* [WHAT IS REQUIRED]:
Reproduce the entries verbatim, everything from the very first line down to the line containing "will tap(171, 311).", including both of those lines.

Start

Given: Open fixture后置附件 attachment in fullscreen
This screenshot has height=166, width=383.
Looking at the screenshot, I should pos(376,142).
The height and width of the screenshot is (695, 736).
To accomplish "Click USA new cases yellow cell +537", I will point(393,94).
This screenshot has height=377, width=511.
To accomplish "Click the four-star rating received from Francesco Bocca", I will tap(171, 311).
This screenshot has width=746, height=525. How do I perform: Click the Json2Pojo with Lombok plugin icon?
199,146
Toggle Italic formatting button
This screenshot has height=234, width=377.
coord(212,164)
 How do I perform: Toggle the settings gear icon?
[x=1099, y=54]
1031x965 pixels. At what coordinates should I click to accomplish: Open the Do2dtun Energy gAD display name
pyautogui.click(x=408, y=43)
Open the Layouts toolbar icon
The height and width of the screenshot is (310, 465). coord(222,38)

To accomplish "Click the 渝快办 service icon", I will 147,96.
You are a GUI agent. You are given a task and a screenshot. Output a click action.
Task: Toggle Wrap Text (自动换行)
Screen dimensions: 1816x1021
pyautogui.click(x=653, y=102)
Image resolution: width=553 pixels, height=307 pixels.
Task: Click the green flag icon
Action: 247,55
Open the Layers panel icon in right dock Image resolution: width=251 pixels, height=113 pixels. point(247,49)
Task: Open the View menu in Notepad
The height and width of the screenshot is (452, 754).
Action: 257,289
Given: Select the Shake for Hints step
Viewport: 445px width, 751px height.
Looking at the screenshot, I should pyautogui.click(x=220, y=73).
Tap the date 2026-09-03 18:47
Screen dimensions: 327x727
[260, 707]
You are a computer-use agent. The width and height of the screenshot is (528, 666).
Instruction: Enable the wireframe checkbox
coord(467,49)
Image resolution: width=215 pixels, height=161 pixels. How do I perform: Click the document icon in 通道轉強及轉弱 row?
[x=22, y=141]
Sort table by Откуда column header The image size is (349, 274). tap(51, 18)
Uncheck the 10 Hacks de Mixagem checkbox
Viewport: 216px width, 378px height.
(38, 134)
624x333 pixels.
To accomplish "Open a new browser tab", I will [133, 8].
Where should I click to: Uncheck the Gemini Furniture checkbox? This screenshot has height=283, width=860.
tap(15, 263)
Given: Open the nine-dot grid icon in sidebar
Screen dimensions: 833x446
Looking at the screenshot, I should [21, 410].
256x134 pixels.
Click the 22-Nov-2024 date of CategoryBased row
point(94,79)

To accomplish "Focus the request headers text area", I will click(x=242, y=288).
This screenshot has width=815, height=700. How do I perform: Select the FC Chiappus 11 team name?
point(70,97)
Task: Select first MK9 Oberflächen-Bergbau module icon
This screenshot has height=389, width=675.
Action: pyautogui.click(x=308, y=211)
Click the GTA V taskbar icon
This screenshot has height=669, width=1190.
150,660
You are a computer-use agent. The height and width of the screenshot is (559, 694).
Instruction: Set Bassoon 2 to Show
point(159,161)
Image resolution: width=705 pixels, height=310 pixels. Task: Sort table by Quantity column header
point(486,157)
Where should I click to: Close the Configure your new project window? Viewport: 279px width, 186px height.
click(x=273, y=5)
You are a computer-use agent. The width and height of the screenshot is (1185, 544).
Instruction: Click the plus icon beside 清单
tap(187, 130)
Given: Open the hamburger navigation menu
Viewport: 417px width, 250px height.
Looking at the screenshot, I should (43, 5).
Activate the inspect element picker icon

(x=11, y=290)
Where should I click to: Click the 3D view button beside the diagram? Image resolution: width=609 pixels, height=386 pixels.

End

* [EXERCISE SOLUTION]:
Given: Open fixture后置附件 attachment in fullscreen
This screenshot has height=166, width=383.
Looking at the screenshot, I should pos(376,142).
The height and width of the screenshot is (695, 736).
To accomplish "Click USA new cases yellow cell +537", I will point(393,94).
This screenshot has height=377, width=511.
To accomplish "Click the four-star rating received from Francesco Bocca", I will tap(171, 311).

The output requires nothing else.